(Stored data entries)
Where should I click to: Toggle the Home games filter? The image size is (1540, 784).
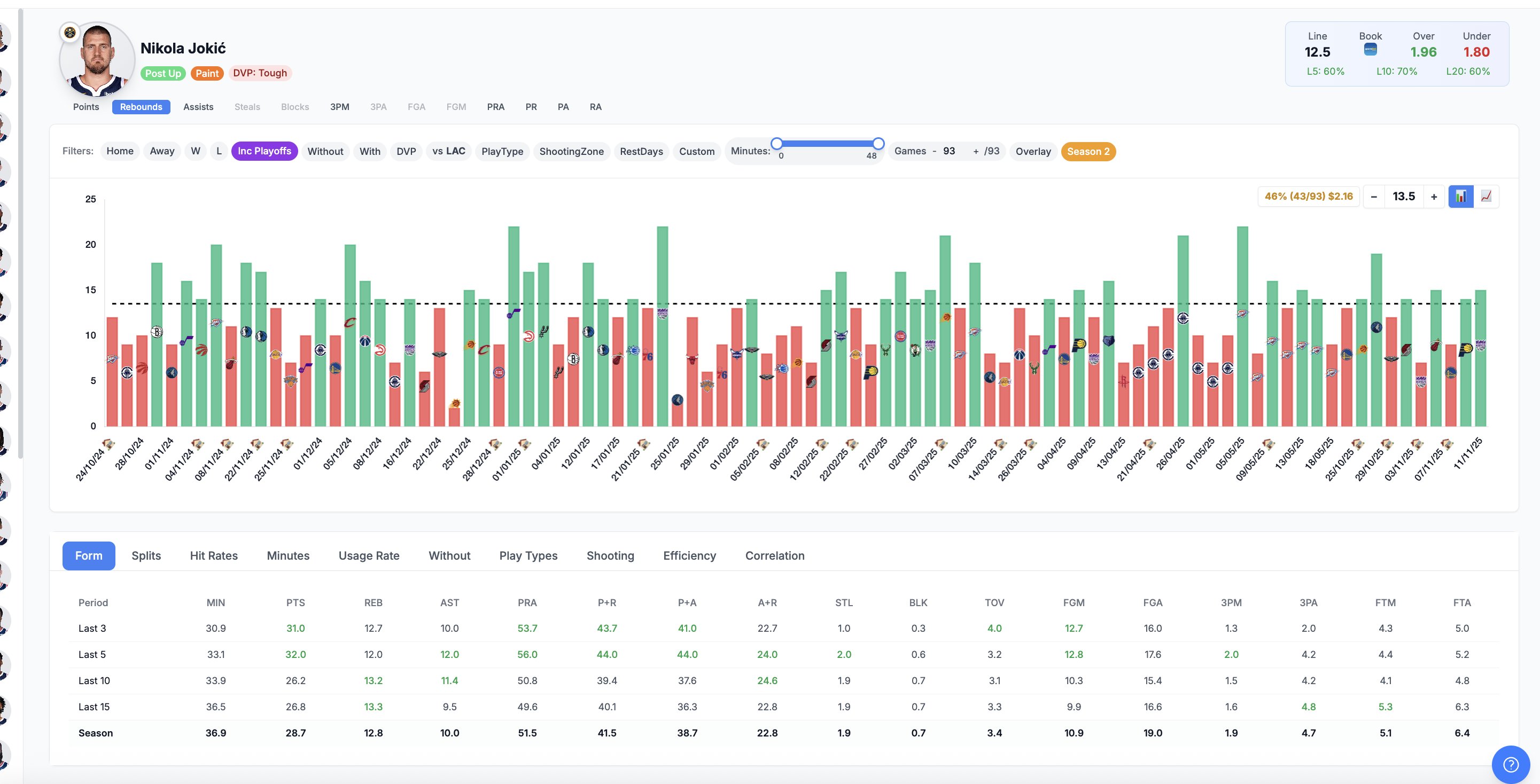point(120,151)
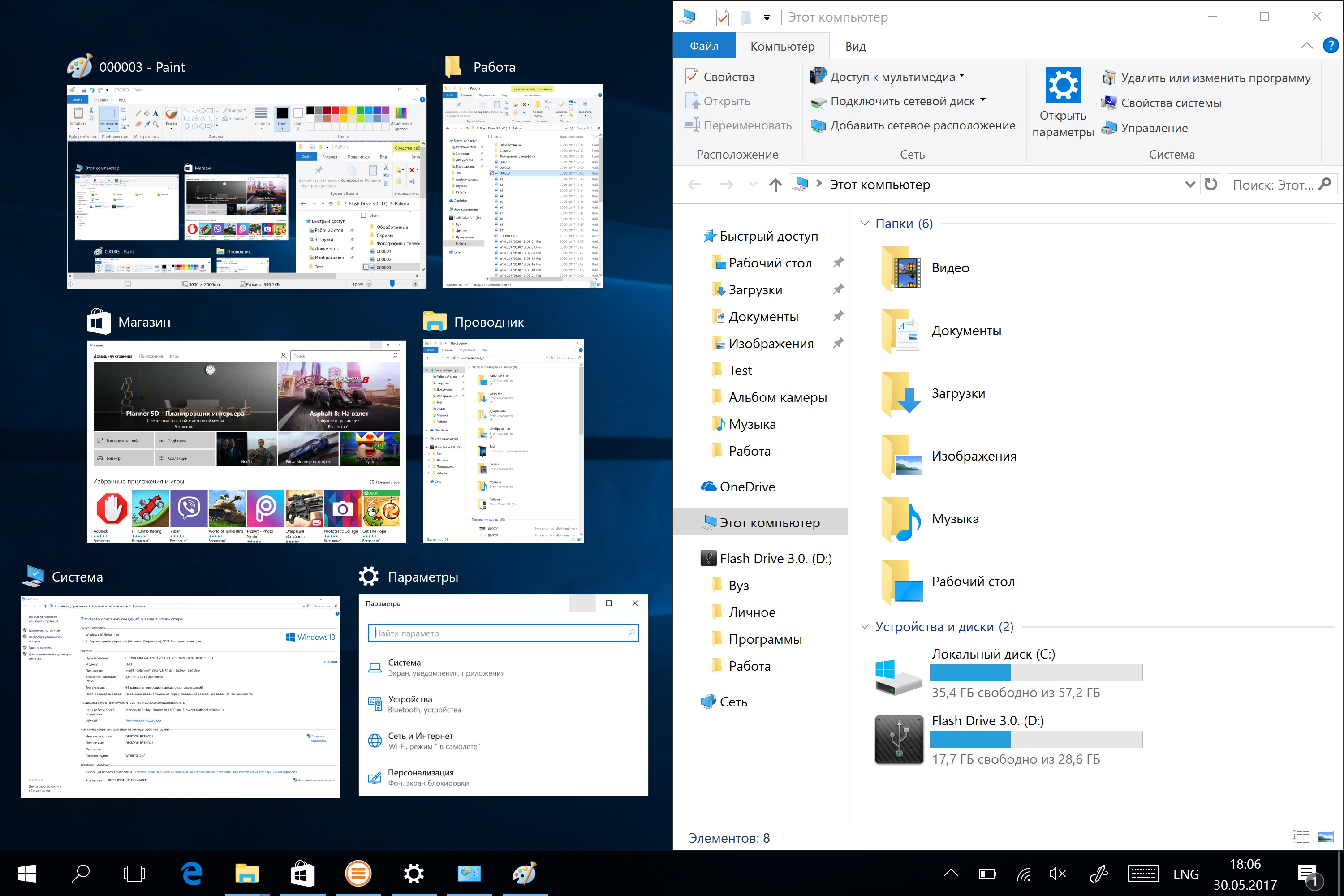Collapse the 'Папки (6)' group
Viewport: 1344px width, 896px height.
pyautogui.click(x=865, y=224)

◆ WHAT TO WORK ON
All of the records above should be reproduced exactly, with the pictures left out.

◆ TASK OUTPUT
Where should I click to: Toggle the Home games filter? The image size is (1540, 784).
point(120,151)
Collapse the 'Папки (6)' group
Viewport: 1344px width, 896px height.
pyautogui.click(x=865, y=224)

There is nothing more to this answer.